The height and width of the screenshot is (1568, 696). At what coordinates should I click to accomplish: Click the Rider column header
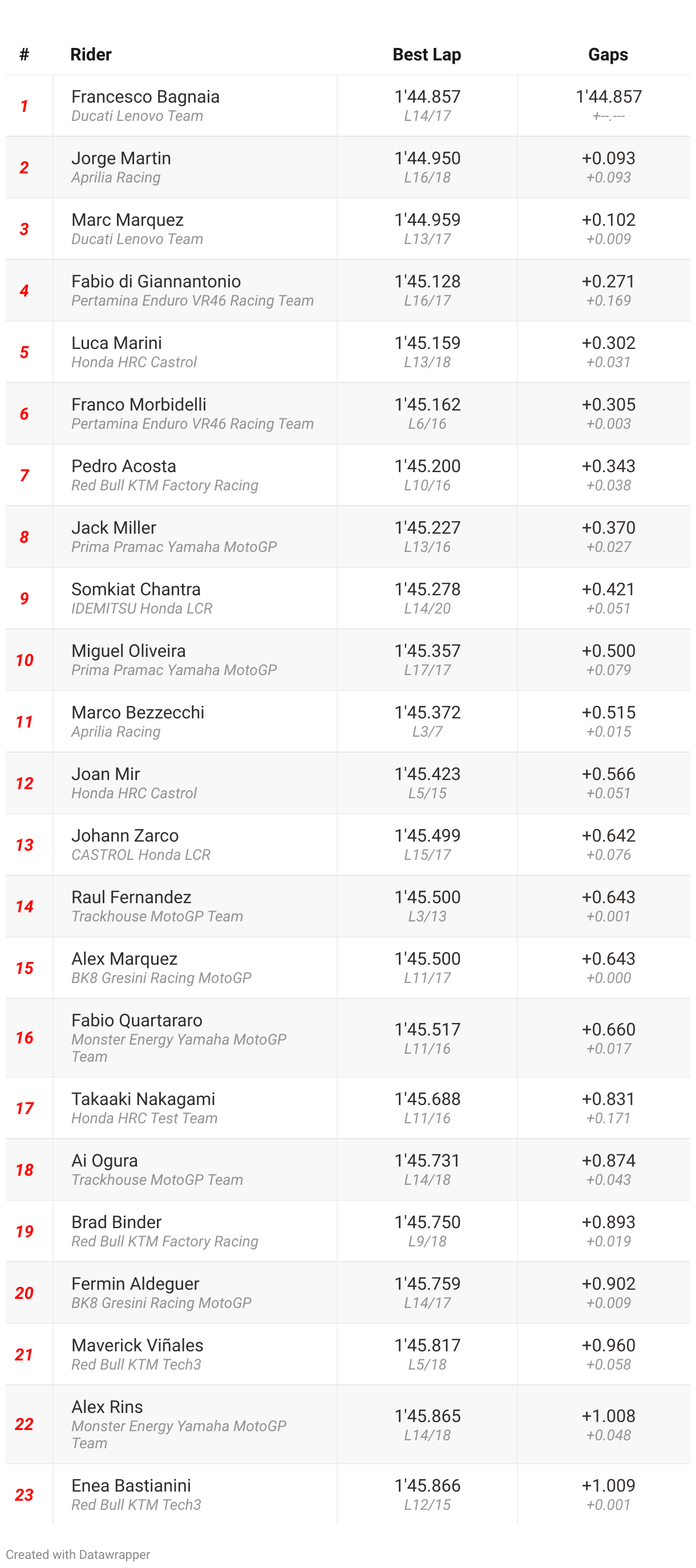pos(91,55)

==

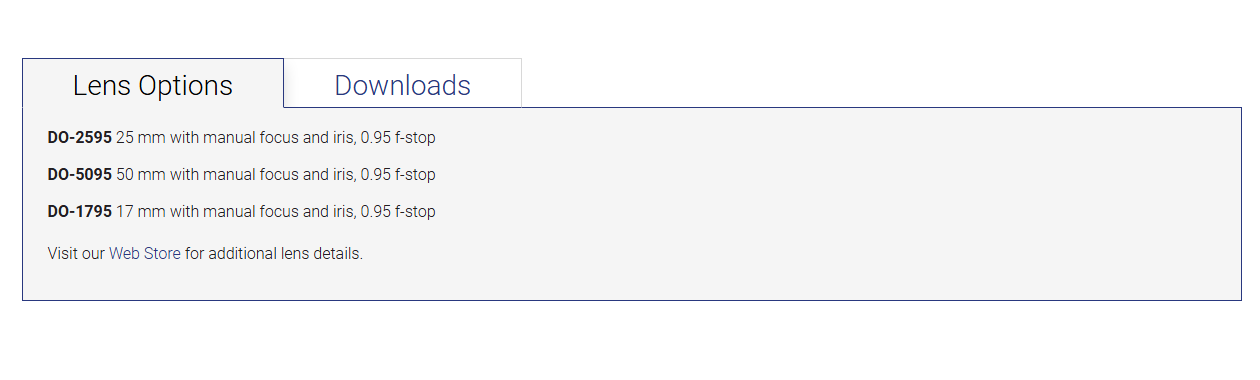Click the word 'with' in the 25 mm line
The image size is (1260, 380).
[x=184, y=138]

• THE TASK: Reproduce the lines starting at the one containing "Click the word 'with' in the 25 mm line" and ending at the one containing "[x=184, y=138]", including both, with the pictures left out.

• RESPONSE BELOW:
Click the word 'with' in the 25 mm line
The image size is (1260, 380).
[x=184, y=138]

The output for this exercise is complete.